Comment sont préparés les repas à l’hôpital ?

Autre évolution en cours : un travail sur la réduction des déchets. Pas simple quand on sait que près de 3 millions de barquettes en plastique finissent à la poubelle chaque année… « Désormais certaines écoconçues, c’est-à-dire plus légères de 30% » relève la responsable restauration Elisabeth Mertens qui attend avec impatience le développement de barquettes biodégradables répondant aux critères d’une cuisine hospitalière de la part des industriels… « On a fait des tests qui n’ont pas été concluants » nous dévoile-t-elle. On retiendra tout de même que depuis deux ans, les restes non consommés sont compostés au CHRU.

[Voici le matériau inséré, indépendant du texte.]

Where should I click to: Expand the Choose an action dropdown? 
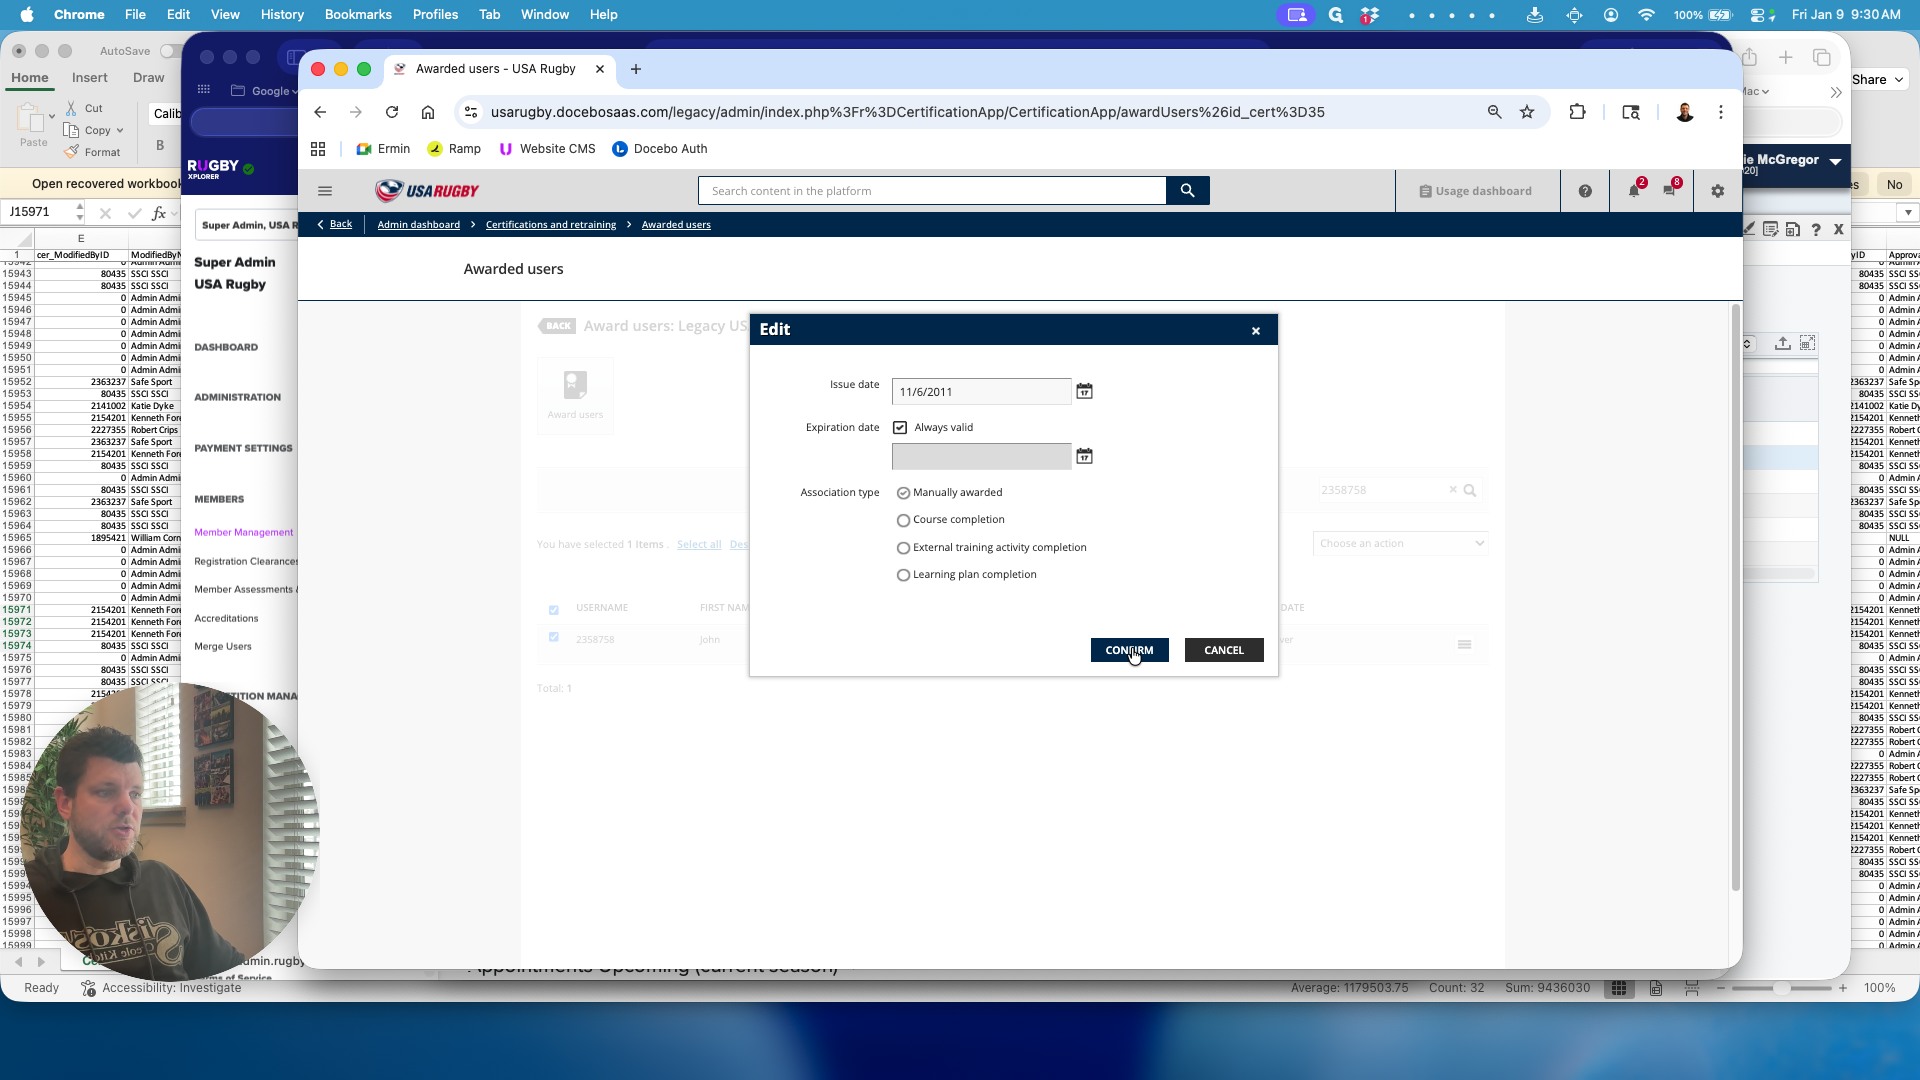1400,544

« On essaie de mieux faire avec le budget qu’on a » résume Elisabeth Mertens. Un budget constant malgré une baisse du nombre de repas servis car les hospitalisations sont moins nombreuses avec le développement des soins ambulatoires qui ne nécessitent pas de nuit sur place. « Cela nous donne une marge de manœuvre pour des produits de meilleure qualité » indique la professionnelle. Ainsi, depuis le 1er mars, tous les poissons servis sont certifiés Pêche Durable et plus variés qu’avant (raie, cabillaud…). Lors des renouvellements de marchés (tous les deux ans) de nouveaux critères sont ajoutés : « la législation nous interdit d’imposer de la viande française mais on peut demander que les bêtes soient nées, élevées et abattues dans le même pays. Alors souvent les fournisseurs nous proposent des produits français. On essaie aussi de mettre des questions plus précises pour savoir combien il y a de bêtes au m² dans les exploitations afin de travailler sur le bien-être animal et en juin nous allons adhérer à la démarche Mon Restaurant Responsable établie par la Fondation pour la Nature et l’Homme. »

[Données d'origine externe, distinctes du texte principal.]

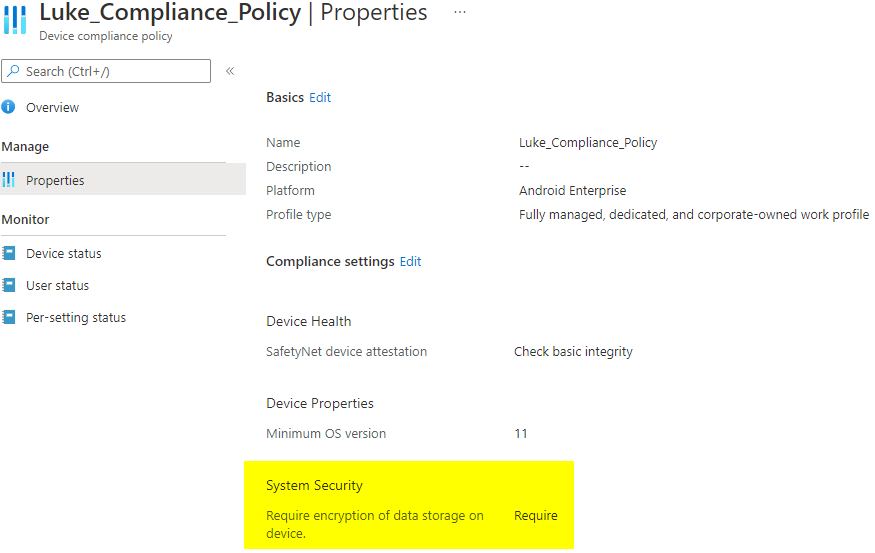875x553 pixels.
Task: Edit the Compliance settings section
Action: (x=410, y=261)
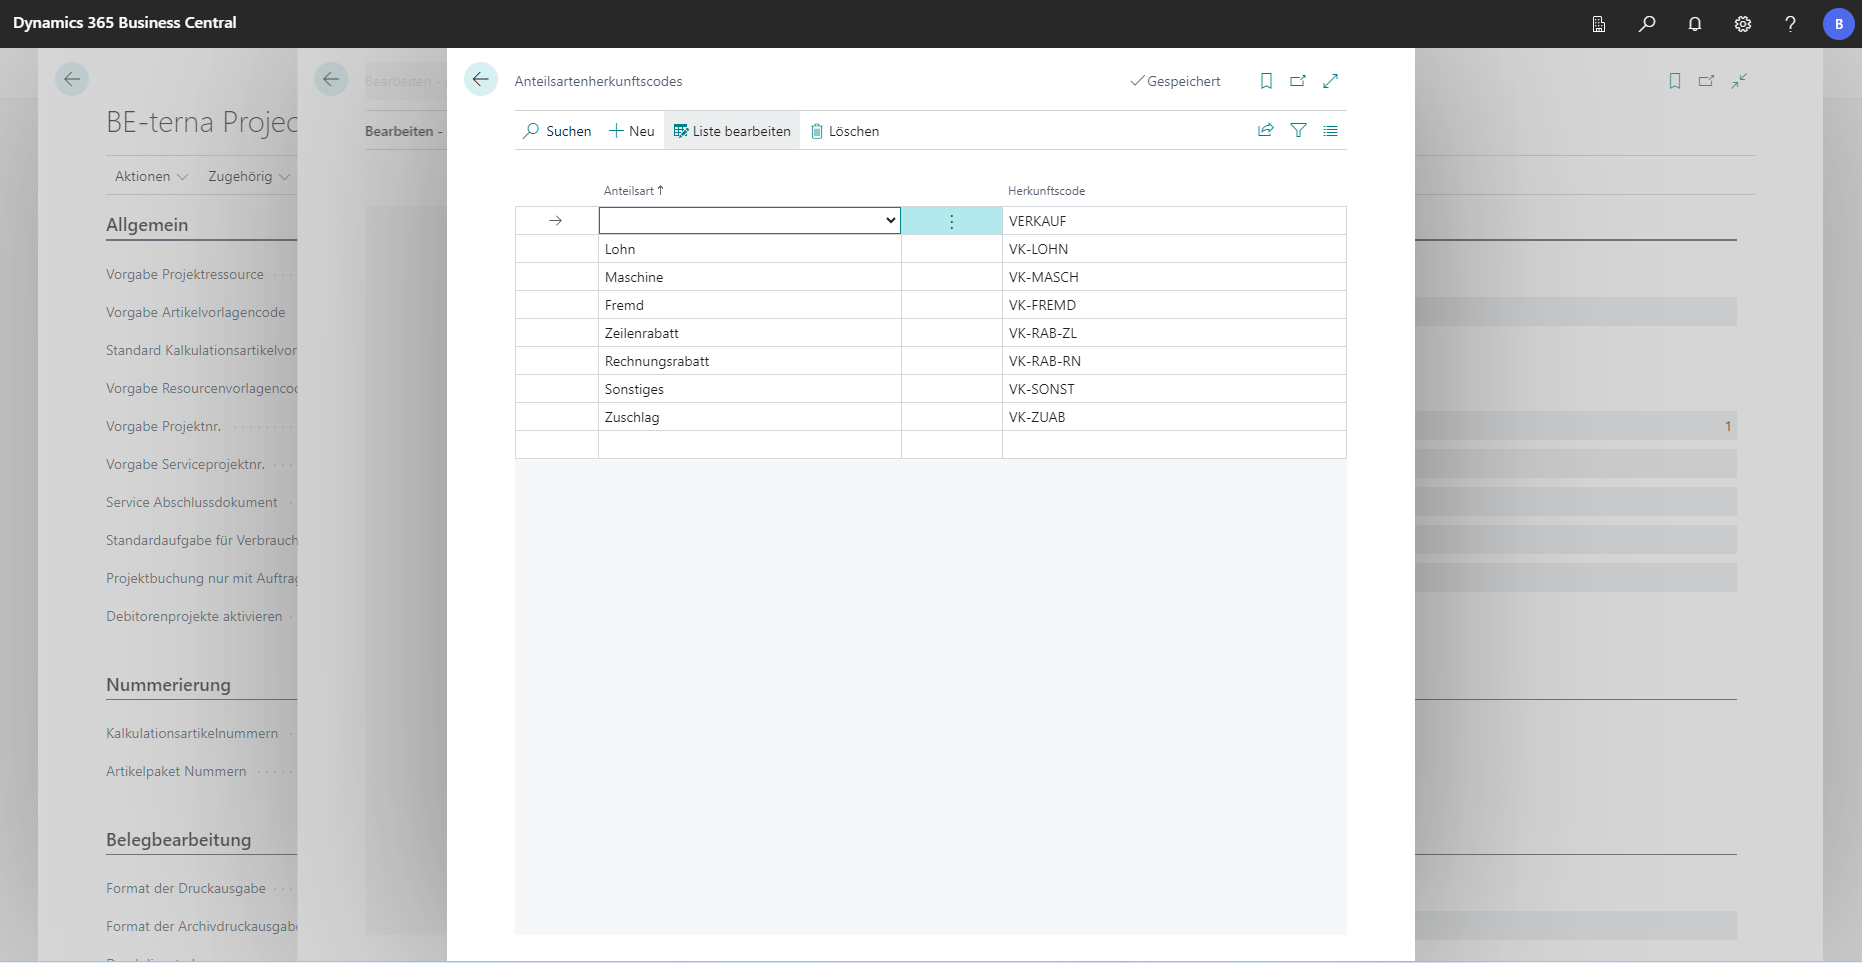Toggle the list layout view icon
The height and width of the screenshot is (963, 1862).
pyautogui.click(x=1330, y=130)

Malgré ce qui est présenté comme de bons gestes, pourquoi a-t-on encore le sentiment que ce qu’on mange sur son lit d’hôpital n’a pas vraiment de goût ? « Le fait que l’on soit malade change la perception du repas. Elle est différente de celle que l’on a en bonne santé » répond Elisabeth Mertens, en évoquant également les restrictions alimentaires médicales comme autant de facteurs susceptibles de rendre le goût moins séduisant.

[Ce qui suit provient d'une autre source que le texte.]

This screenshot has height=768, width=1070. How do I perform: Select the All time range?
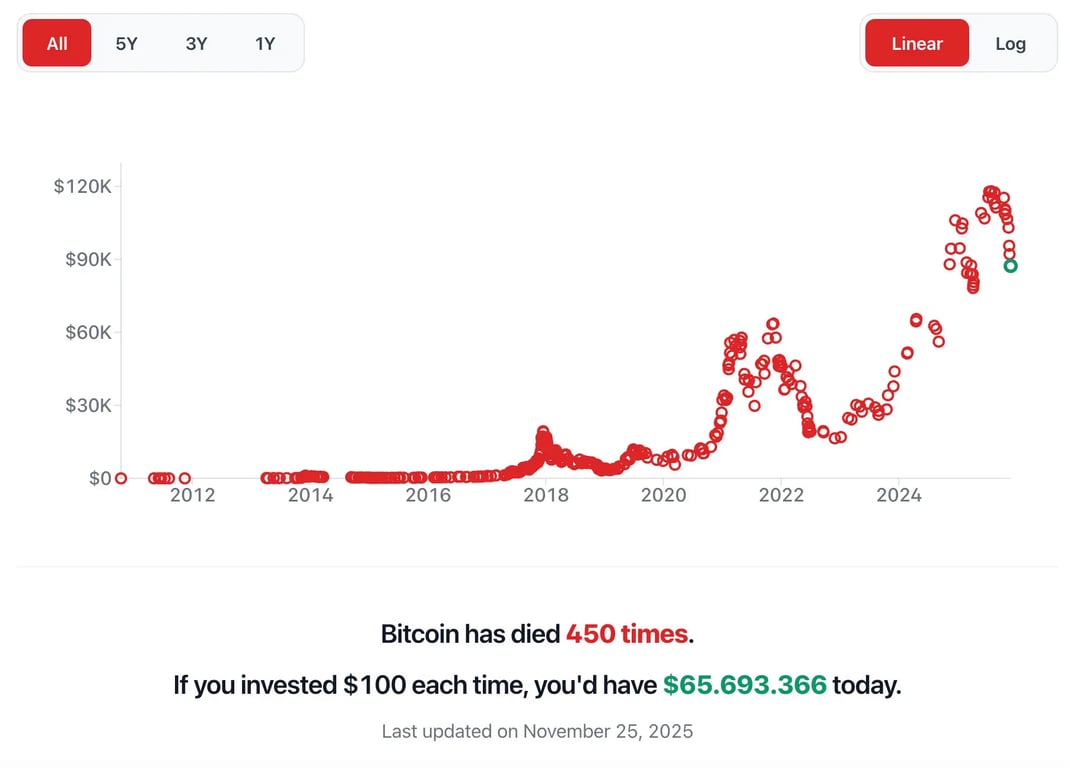57,43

Après les cuisines, que se passe-t-il ?

Les plateaux pour les patients sont envoyés par camion vers les autres sites du CHRU ou transférés à l’aide de monte-charges dans les étages de Trousseau. Avant leur distribution à partir de 12h et 18h ils sont conservés dans une pièce dédiée, où l’on trouve une machine capable de réchauffer une moitié tandis que l’autre reste au frais. La manœuvre est supervisée par les aides-hôtelières, des personnels ayant le statut d’aide-soignante. Elles contrôlent les menus et font des changements de dernière minute, par exemple si un médecin autorise une personne à manger solide au lieu de liquide suite à l’amélioration de son état. Des frigos – contrôlés tous les jours – permettent de conserver les plats non utilisés, non ouverts, ce qui permet d’avoir une petite réserve en cas d’arrivée non prévue dans le service. C’est aussi là que sont préparés les petits déjeuners le matin, avec boissons chaudes, pain, confiture… Le beurre y est livré une fois par semaine.

Un degré en plus :

D’ici quelques années (2023 ?), la cuisine du CHU devrait être regroupée avec la cuisine centrale de la ville de Tours, qui produit notamment les repas des écoles. Le service devrait s’installer à Trousseau, et sera toujours géré en direct par la mairie et l’hôpital. Pour l’instant, on n’en sait pas beaucoup plus sur le sujet car la communication autour du projet est limitée. Le budget de ce nouvel équipement est notamment indéterminé.